Ayet, "Savaş atları hazırlayın" ifadesiyle sembolik bir mesaj verir. Bu ifade, başarı ve zaferi gerçekleştirmek için çağın en son bilimsel ve teknolojik imkânlarından yararlanarak düşmana karşı en etkili silahlarla her türlü askerî eğitim, savunma ve savaş stratejisi hazırlığını yapmayı kapsar.
Mesaj:
Barış ve huzurun hâkim olması için kötülerin kötülüklerine engel olabilecek her türlü hazırlığı yapmalıyız. Müslümanlar her açıdan güçlü olmalıdır. Manevi kalkınma ile birlikte maddi kalkınma da asla ihmal edilmemelidir.
Şairin Sözü:
“Bu mesel ile bulur cümle düvel fevz ü felâh
Hazır ol cenge eğer ister isen sulh ü salâh.”
(Abdülhak Molla)
Şair burada, bütün devletlerin şu atasözünü kendilerine düstur edinirlerse kurtuluşun yolunu bulacaklarını ifade eder: "Eğer sükûn içinde ve rahat yaşamak istiyorsan daima savaşa hazır bulunmalısın."
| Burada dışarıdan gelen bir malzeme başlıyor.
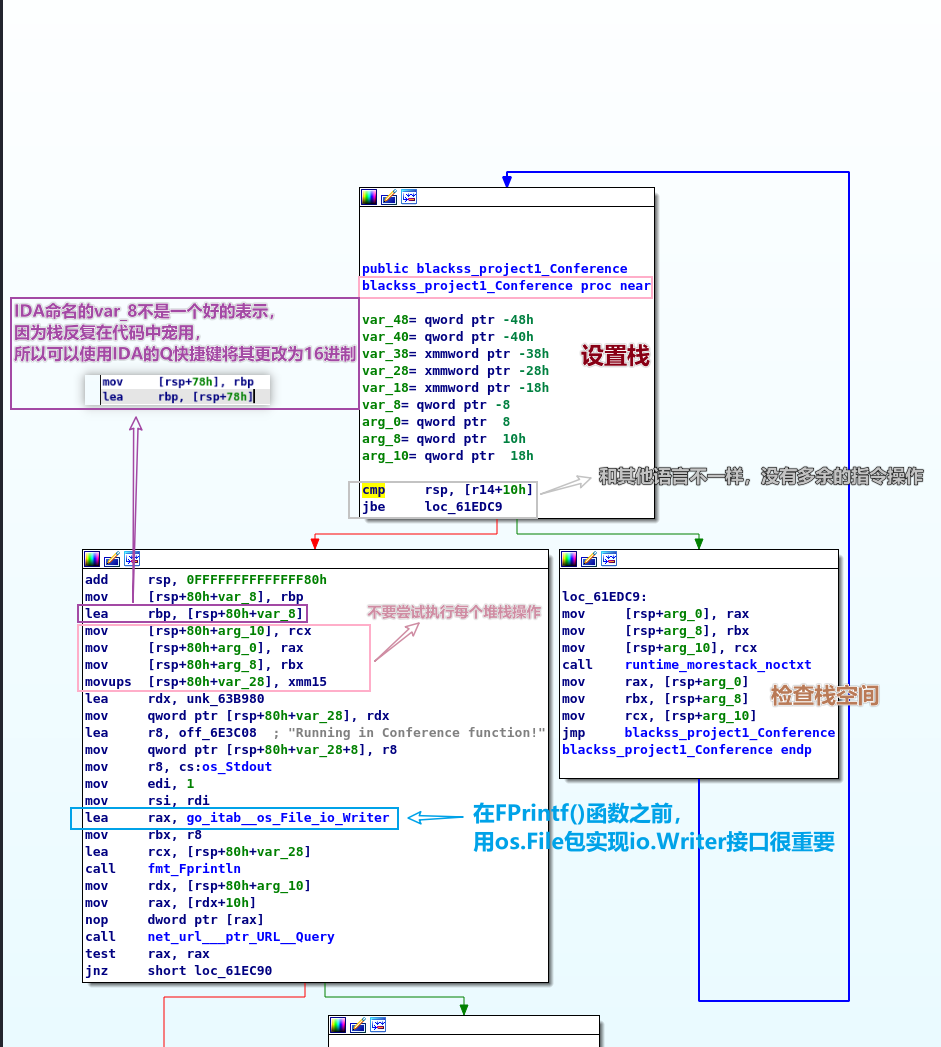Click the group nodes icon on the left node starting with add rsp
The width and height of the screenshot is (941, 1047).
132,560
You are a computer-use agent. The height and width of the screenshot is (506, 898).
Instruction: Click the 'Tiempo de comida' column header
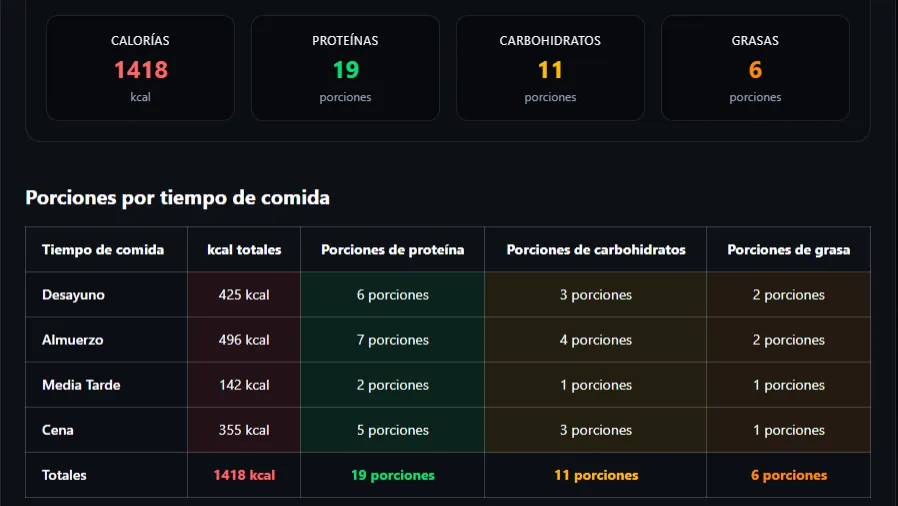click(x=103, y=249)
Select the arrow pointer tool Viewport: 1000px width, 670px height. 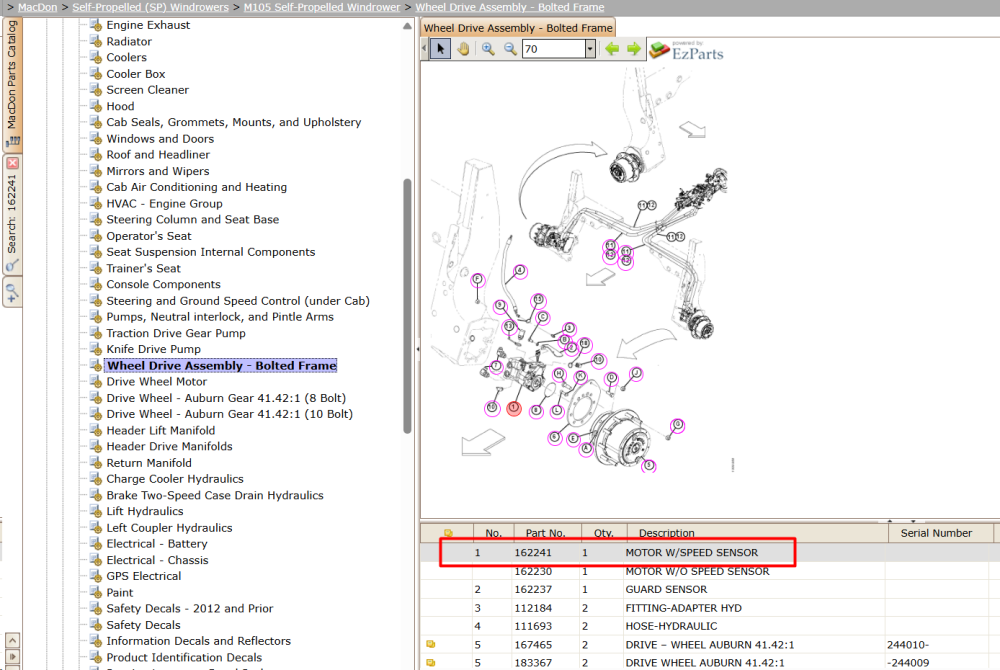[x=440, y=49]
Ayet-i kerimede, Kur’an-ı Kerim’in indiği dönemde en önemli savaş vasıtalarından biri olan "at yetiştirme" misal olarak verilmiştir. Ancak bu ifade, her türlü modern savaş hazırlığını kapsayacak şekilde geniş yorumlanmalıdır.
Özet:
İslam'da aslolan barıştır, ancak barışın korunması için yeterli askeri güce sahip olmak şarttır. Müslümanlar, Allah ve Peygamber düşmanlarına karşı güçlü olmalı ve barışın sağlanabilmesi için caydırıcı bir güç oluşturmalıdır.